From: Wolf K on
On 11/07/2010 02:54, Transfer Principle wrote:
> On Jul 9, 6:22 am, Wolf K<weki...(a)sympatico.ca> wrote:
>> IOW, you stopped thinking around grade 5 or 6.
>
> Wolf K.'s reference to grades 5-6 here is interesting, since
> this is around the age that students are required to refer to
> infinitary concepts.

The math curriculum varies quite a bit between jurisdictions, and . What
I in mind is the fact that around grade six most of us have formed a
world picture, and find it more or less impossible to change it as
puberty rebuilds our brain. Cranks are merely the most extreme examples
of this: while most people seem content to say "Well, that's something I
don't understand", cranks try to disprove what they don't understand.

cheers,
wolf k.

From: Wolf K on
On 08/07/2010 16:50, |-|ercules wrote:
[...]
> Actually Curt is spot on. Godel's proof is a farce. Come back when you
> can tell me
> the truth value of the following proposition:
>
> This statement cannot be proven by MoeBlee
>
> True or false Moeblee? Don't forget to give your reasoning!
>
> Herc

You challenge assumes that the test statement has something to do with
GT. It doesn't.

cheers,
wolf k.
From: Wolf K on
On 09/07/2010 16:44, George Greene wrote:
> On Jul 7, 2:36 pm, c...(a)kcwc.com (Curt Welch) wrote:
>> You have to be careful in such debates to understand what "exists" means
>> and how you are using it.
>
> You MEANT to say that ONE has to be careful.
> *I* certainly do not have to be any more careful than usual.
> I am already aware of the point you are trying to make here.
> You are in no position to lecture me personally.
> You have to be careful in these debates to understand what "you"
> means,
> and how you are going to be perceived as using it.
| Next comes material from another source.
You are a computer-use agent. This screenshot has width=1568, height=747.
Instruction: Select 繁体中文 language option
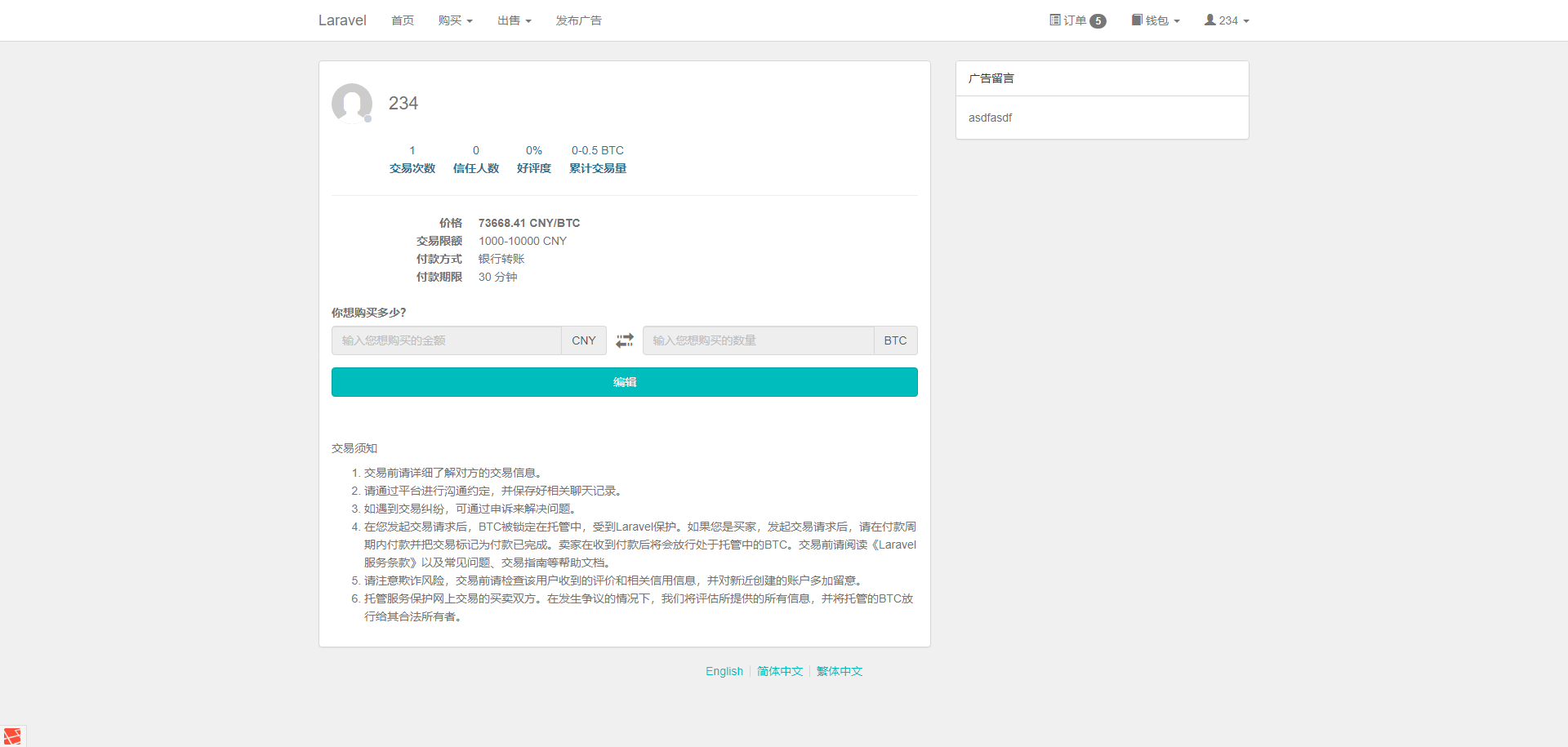[840, 671]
Curt is using "you" as the generic pronoun, more formally expressed by
using "one", as in "One must not assume that "you" means oneself."

cheers,
wolf k.
From: Wolf K on
On 11/07/2010 12:16, George Greene wrote:
> On Jul 10, 12:31 pm, Wolf K<weki...(a)sympatico.ca> wrote:
>> (still dazed by the nonsense passed off as "grammar
>> in grade 6)
>
> No farting in church. This is sci.logic.
> Even if grammar isn't all that coherent for NATURAL languages, it is
> still very much
> necessary&relevant for computer programming languages, formal
> languages, and logic.
> Around HERE, what you call "nonsense" was a noble attempt to get
> people to think straight
> and write clearly -- even if it got a little Procrustean at times.

I taught a course in the history of English before I descended into the
real world and taught grammar in high school, Where I discovered that
much of what my students believed about English was nonsense, and had
been learned in middle school. What they had actually learned were some
(often poorly understood) rules about how to speak middle class English.

"Grammar" has a different meaning for artificial formal languages than
in natural languages. For a formal language, the grammar is simply the
definition of well-formed statements in that language; some also include
rules of inference, which is OK by me. Grammars of natural language are
contingent theories of how its speakers form utterances that "make
sense". The "grammar" taught in middle school is in large part a
description of a class dialect. Since to be successful one needs to
master this dialect, it is of course useful to teach it.

cheers,
wolf k.
From: Milton J. Smuthworthy, I on

Then Don Stockbauer says:
>>>
>>> "|-|ercules" <radgray...(a)yahoo.com> wrote
>>>>> =A0To me, it is self-evident that the axiom of infinity is true.
>
>I have an affinity for infinity.

I'm finicky about these infinity foibles.